Conveniences Become Inconveniences

Let's take a simple example to demonstrate this problem. Let's say that as a result of readers' consumption habits—using mobile devices on spotty networks to access and read articles, saving articles for later via Instapaper—some bloggers who are commenting or linking to an article of interest are more likely to reference its printout version. They're prone to do this as a nicety and a convenience because:

  • Print versions load faster (no ads, no unnecessary navigation links, images, etc.)
  • Print versions typically eliminate pagination that occurs on many newspaper sites by displaying the full article
  • Print versions make it easier for Instapaper's bookmarklet (or any other “read later” service) to accurately parse (even though it's darn good as-is)


So what's the problem? Traditionally, search engines—especially Google—have relied on links as a prominent signal in their algorithms. Links typically operate as a form of democratic voting that, in aggregate, can assist in the endorsement of authority for a particular page or site. As we move into the mobile era, where most sites are redirecting mobile browsers to mobile subdomains that offer different pages and URLs (oftentimes faster with more efficient, succinct design), democratic link endorsement runs into a jam: Mobile users are tweeting and blogging with the non-canonical URLs. Even if the linked URL isn't a print version but rather a mobile version of the article—perhaps because the blogger visited the site on a mobile device with which he was writing his post and simply referenced the mobile URL—it's still the non-canonical version of the URL. Maybe search engines are smart enough to detect this disparity, but I doubt it. Most sites typically apply <nofollow, noindex> META tags or disallow instructions for their print pages (oftentimes the best practice to reduce duplicate content).

Here's an example of what I'm talking about. A blogger of notable influence (Jason Kottke) recently posted a link to the printout version of an article on Time's website. This is a thoughtful convenience for mobile users reading his blog since they'll have a much faster time accessing the linked article (if, for instance, they're running on AT&T's flaky 3G service) since the browser won't have to be sent halfway around the world to fetch unrelated images, ads, JavaScript code, and so forth.

Mobile links 
But herein lies the problem: Time has disallowed the /printout/ directory in its robots.txt—it clearly doesn't want search engines indexing and ranking the print version of its pages. At the same time, this won't stop search engines from finding and indexing the page if it's linked to from an external source. And it has been linked to from an external source. Not only did Kottke link to it, but a number of retweets and reblogs (and even this blog post) have also done so. If there is no META tag on the print version of the page that informs search engines to avoid following or indexing it, nothing stops them from doing so.

Finding a Solution

So there's a predicament concerning new behavioral practices made possible through mediums like mobile devices and social sharing. It could lead to a greater problem for SEO as well as search engine indexation because we're moving into an era that encourages users to visit Web pages on mobile devices and, as a result, the mobilized versions of many pages. How will search engines view these mobile or print-only pages that oftentimes have a poor connection to their canonical twin?
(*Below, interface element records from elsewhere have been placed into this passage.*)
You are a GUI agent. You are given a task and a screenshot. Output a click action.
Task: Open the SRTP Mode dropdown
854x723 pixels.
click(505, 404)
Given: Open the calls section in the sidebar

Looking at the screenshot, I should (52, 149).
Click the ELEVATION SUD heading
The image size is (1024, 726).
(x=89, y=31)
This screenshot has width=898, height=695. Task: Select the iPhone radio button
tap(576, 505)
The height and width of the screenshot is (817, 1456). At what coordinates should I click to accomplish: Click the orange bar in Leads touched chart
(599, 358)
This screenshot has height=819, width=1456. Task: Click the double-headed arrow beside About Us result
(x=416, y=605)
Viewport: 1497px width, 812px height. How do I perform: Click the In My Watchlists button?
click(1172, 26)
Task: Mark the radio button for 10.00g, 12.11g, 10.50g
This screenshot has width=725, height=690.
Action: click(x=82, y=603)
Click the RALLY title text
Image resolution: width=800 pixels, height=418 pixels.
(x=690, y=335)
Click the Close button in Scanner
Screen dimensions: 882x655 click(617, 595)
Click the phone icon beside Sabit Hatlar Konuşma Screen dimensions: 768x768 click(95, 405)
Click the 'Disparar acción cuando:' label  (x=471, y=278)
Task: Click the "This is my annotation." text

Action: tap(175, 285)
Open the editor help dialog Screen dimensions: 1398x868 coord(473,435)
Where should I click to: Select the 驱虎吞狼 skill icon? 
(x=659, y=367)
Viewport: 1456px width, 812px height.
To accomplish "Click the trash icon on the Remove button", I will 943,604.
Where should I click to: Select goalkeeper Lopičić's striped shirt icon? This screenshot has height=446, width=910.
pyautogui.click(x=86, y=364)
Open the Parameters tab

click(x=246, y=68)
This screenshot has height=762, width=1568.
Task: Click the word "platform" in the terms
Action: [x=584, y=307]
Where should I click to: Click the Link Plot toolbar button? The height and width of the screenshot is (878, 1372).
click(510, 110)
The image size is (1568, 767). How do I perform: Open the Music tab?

We can do our best to inform search engines of the correct flow for the new linking ecosystem. While there isn't a precise method for dealing with this problem in its early stages, we can assume that by leveraging something like the rel="canonical" URL property, we're strongly urging search engines to consider a mobile or print-only version of a page as a convenience URL for users of various kinds—but not the canonical URL.

Applying the rel="canonical" tactic should direct search engines to take the hint and understand that any link equity flowing into a mobile or print version of a page should be appropriately redirected toward the specified canonical URL. We don't want to irritate the search engines—we want to help them. Until mobile sites and lean, print-only versions of articles are more ubiquitous (which, in time, they will be), we can only use the tools provided to us from search engines as best we can.